--- Data for processing Enclosed Below ---
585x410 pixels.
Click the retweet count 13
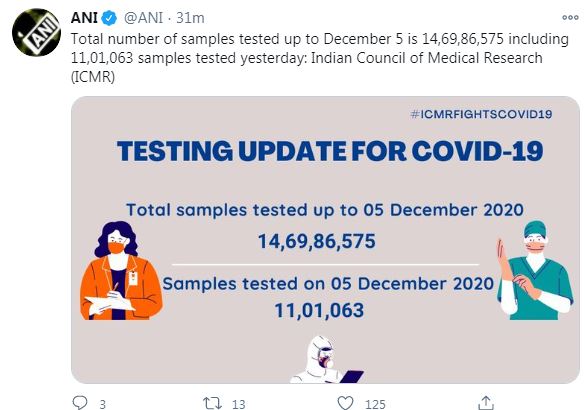tap(239, 404)
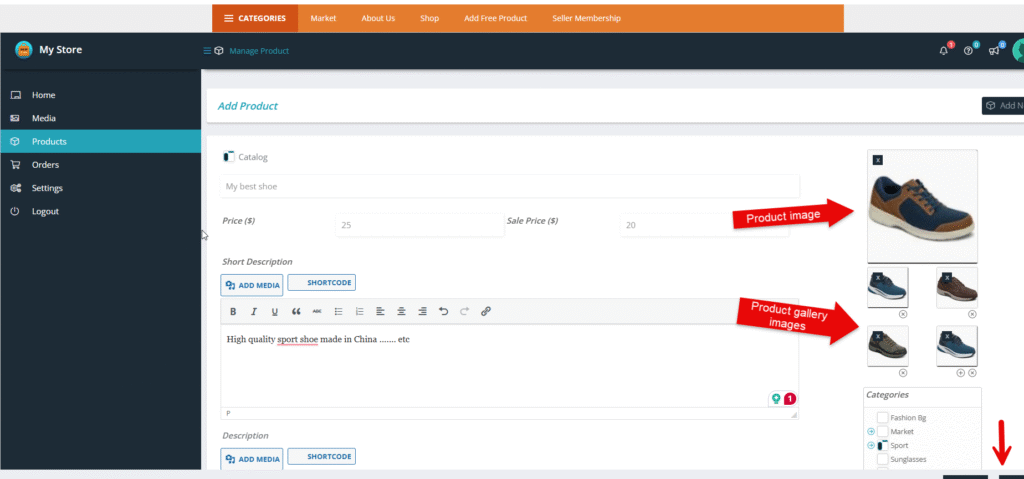Image resolution: width=1024 pixels, height=479 pixels.
Task: Toggle the Sport category checkbox
Action: (882, 445)
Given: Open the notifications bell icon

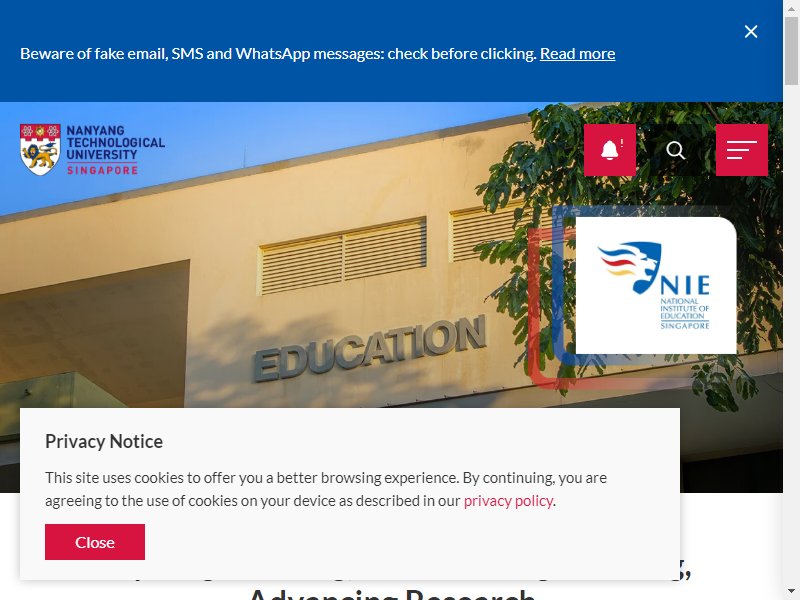Looking at the screenshot, I should (610, 150).
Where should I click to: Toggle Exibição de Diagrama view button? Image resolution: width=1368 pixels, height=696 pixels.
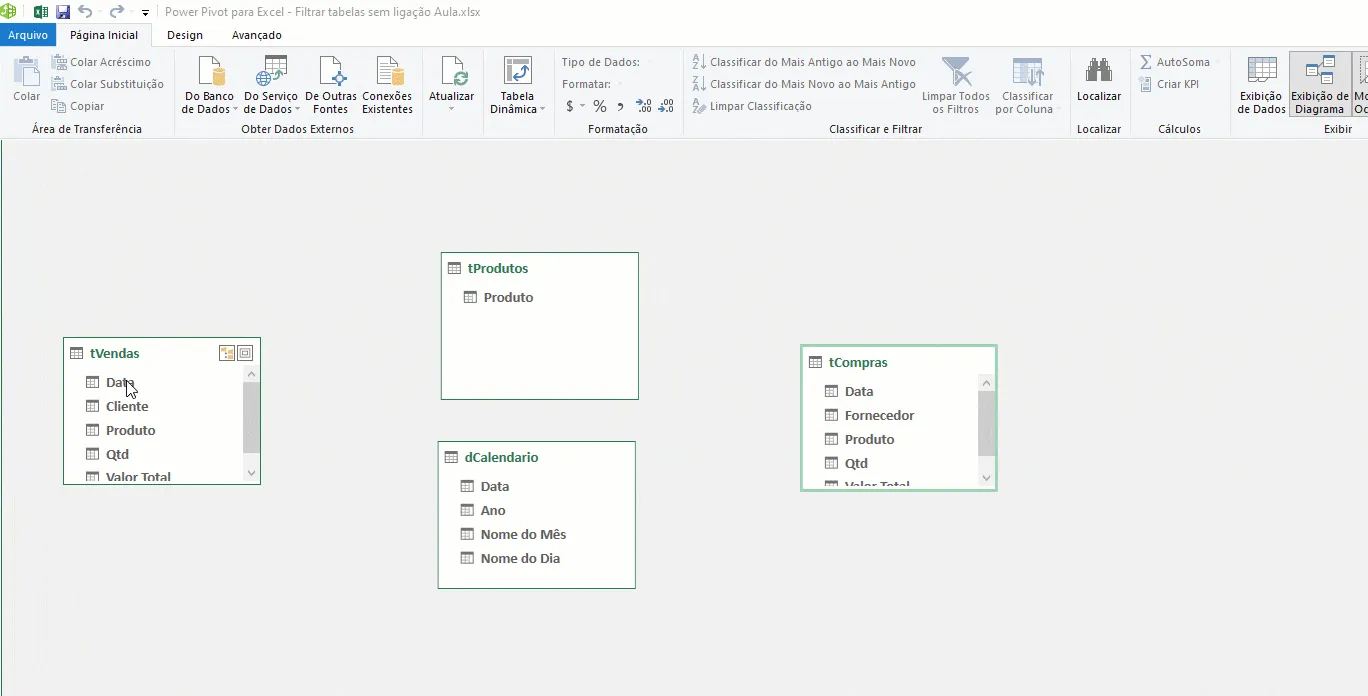coord(1319,85)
--- End of Enclosed Data for processing ---
# What you have to do
Repeat all of the material above exactly, leaving out pictures.

# Task result
585x410 pixels.
Click the retweet count 13
tap(239, 404)
Image resolution: width=1024 pixels, height=479 pixels.
Task: Toggle the Sport category checkbox
Action: (882, 445)
Given: Open the notifications bell icon

Looking at the screenshot, I should (610, 150).
Where should I click to: Toggle Exibição de Diagrama view button? Image resolution: width=1368 pixels, height=696 pixels.
coord(1319,85)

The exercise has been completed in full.